#### Work request
Output must match the data below exactly from its first line through the line that contains "Given: Click the New search icon", with no other line.

#### Data for processing

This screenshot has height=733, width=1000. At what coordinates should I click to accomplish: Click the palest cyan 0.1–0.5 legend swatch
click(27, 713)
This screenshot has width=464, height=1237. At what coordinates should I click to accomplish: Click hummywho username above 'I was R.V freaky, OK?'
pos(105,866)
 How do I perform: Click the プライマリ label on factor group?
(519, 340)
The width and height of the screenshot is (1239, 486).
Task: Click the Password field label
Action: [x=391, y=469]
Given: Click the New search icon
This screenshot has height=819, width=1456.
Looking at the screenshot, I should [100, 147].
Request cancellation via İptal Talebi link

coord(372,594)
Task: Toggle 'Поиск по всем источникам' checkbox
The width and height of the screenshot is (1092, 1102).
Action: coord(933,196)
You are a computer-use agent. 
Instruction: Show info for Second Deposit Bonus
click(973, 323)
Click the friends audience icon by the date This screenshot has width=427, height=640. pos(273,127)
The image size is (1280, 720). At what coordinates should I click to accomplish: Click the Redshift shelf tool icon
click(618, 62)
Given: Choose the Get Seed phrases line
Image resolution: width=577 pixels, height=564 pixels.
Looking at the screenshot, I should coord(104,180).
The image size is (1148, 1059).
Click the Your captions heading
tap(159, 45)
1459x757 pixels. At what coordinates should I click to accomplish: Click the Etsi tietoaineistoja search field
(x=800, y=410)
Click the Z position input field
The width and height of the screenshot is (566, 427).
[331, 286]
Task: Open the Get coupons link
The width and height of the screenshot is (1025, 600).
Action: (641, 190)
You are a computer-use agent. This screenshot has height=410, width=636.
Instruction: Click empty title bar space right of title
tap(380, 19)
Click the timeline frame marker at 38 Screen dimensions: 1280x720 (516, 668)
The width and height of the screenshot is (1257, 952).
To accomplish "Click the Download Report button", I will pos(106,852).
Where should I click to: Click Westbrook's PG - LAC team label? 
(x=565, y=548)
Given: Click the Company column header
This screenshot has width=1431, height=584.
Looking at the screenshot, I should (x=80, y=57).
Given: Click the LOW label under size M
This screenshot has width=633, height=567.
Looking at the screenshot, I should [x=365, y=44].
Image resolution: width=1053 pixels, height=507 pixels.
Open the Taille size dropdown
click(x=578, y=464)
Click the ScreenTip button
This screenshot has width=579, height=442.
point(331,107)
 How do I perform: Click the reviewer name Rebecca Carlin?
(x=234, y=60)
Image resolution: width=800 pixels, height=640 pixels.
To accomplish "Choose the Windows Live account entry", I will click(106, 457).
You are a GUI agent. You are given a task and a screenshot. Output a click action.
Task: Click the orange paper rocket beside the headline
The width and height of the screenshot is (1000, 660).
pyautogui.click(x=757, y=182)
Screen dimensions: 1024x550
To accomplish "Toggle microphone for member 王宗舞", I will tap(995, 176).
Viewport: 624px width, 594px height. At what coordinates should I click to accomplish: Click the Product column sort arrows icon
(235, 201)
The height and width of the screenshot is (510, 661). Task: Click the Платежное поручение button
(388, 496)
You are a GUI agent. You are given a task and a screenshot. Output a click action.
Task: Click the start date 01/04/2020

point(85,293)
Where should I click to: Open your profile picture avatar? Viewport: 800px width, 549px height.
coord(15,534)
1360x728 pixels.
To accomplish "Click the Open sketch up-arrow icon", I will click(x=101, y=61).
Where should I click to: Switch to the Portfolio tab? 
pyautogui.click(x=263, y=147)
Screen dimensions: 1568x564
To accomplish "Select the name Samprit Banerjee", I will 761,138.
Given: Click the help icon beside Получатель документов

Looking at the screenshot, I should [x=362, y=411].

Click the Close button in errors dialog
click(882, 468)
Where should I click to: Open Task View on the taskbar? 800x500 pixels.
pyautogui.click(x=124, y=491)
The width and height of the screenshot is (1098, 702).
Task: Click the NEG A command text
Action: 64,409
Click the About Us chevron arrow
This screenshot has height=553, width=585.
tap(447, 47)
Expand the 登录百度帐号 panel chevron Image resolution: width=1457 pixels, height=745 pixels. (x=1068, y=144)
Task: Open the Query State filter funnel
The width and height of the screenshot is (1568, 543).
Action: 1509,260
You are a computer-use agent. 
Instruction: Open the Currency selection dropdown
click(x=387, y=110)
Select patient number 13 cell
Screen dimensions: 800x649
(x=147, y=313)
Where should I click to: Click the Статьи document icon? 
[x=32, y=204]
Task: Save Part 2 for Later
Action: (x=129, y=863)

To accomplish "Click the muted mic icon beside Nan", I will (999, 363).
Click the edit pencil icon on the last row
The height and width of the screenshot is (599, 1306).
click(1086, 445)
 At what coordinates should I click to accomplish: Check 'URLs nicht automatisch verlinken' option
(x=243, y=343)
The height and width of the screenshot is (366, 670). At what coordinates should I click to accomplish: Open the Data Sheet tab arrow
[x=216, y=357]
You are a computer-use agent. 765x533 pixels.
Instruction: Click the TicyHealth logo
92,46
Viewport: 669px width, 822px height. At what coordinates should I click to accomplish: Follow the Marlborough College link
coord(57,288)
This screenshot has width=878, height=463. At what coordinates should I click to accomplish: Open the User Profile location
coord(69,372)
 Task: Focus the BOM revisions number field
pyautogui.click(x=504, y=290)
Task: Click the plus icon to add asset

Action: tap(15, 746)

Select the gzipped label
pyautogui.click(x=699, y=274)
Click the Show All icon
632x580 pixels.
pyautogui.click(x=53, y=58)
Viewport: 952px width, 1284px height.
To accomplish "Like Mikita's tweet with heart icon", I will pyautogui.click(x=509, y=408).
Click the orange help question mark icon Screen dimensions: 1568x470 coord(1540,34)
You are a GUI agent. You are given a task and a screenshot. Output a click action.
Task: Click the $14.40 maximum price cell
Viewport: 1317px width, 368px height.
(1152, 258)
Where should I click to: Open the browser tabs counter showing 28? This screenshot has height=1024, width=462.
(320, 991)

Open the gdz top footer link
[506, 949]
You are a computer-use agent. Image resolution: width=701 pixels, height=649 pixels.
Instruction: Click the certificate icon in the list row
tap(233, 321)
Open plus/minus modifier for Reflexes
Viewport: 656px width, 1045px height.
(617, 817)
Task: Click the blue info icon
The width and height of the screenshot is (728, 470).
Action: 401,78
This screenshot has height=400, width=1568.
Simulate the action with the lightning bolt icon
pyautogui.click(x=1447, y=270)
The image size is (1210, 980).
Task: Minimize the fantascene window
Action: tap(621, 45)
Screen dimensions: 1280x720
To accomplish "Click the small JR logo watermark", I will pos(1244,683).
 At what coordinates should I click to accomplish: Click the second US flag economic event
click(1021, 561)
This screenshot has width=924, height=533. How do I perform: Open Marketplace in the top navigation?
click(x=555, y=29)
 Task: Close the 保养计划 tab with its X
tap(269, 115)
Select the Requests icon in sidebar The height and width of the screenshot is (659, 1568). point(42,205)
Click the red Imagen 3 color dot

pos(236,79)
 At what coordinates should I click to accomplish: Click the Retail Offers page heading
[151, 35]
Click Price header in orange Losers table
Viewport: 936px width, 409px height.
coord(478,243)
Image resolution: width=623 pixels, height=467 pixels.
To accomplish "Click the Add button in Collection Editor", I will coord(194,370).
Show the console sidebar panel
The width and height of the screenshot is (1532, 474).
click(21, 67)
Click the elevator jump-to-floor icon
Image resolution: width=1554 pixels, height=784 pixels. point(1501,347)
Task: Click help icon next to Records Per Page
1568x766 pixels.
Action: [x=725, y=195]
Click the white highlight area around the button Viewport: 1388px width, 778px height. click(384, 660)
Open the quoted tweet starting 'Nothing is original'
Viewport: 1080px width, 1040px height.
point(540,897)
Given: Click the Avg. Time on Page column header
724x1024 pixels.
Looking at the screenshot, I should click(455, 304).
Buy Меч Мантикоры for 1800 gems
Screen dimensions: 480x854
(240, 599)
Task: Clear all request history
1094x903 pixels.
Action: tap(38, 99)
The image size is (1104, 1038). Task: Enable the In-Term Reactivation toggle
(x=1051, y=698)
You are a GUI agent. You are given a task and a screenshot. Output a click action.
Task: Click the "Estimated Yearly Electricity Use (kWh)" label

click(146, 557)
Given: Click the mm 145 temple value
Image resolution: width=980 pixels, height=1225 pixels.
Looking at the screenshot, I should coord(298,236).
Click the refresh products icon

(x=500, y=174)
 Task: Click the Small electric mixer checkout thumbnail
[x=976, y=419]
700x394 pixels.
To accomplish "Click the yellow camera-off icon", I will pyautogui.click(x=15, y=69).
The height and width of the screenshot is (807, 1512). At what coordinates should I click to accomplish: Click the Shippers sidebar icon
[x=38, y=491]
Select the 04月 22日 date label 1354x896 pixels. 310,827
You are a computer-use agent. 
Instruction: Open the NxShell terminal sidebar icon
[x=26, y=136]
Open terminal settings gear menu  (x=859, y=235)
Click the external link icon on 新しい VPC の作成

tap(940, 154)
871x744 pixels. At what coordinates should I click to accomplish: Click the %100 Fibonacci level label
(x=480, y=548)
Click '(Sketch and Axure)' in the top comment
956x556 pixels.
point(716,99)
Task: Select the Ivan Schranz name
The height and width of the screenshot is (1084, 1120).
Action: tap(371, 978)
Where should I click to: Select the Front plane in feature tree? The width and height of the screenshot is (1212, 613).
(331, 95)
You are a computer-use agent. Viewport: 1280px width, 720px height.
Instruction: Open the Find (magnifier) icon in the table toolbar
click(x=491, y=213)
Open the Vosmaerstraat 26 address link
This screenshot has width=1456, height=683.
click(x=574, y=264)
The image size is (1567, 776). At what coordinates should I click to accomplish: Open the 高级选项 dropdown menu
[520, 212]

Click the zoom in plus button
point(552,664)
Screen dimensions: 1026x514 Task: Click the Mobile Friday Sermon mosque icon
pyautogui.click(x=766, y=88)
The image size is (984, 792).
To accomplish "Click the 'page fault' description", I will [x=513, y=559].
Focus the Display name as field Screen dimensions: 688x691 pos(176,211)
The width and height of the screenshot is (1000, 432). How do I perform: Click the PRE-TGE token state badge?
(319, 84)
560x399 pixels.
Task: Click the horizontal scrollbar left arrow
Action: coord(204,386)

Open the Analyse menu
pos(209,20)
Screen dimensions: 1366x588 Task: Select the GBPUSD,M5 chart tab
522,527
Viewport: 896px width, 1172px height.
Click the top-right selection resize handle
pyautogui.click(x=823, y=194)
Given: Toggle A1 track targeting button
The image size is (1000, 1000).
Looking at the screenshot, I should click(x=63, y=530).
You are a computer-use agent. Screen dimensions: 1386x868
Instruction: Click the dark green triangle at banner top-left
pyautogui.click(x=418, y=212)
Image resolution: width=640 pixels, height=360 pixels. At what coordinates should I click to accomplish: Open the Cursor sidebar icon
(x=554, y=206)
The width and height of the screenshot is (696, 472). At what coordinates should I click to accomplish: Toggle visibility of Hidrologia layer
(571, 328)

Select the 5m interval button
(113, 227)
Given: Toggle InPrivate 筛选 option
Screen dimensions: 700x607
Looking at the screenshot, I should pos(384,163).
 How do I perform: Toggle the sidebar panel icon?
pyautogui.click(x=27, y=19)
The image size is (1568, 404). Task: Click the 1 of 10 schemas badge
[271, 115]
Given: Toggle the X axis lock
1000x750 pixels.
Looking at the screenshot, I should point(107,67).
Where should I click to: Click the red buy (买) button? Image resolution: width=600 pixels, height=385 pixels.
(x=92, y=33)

#### Answer below
This screenshot has height=733, width=1000. At what coordinates should I click to accomplish: Click the palest cyan 0.1–0.5 legend swatch
click(27, 713)
This screenshot has width=464, height=1237. At what coordinates should I click to accomplish: Click hummywho username above 'I was R.V freaky, OK?'
pos(105,866)
 How do I perform: Click the プライマリ label on factor group?
(519, 340)
The width and height of the screenshot is (1239, 486).
Task: Click the Password field label
Action: [x=391, y=469]
Given: Click the New search icon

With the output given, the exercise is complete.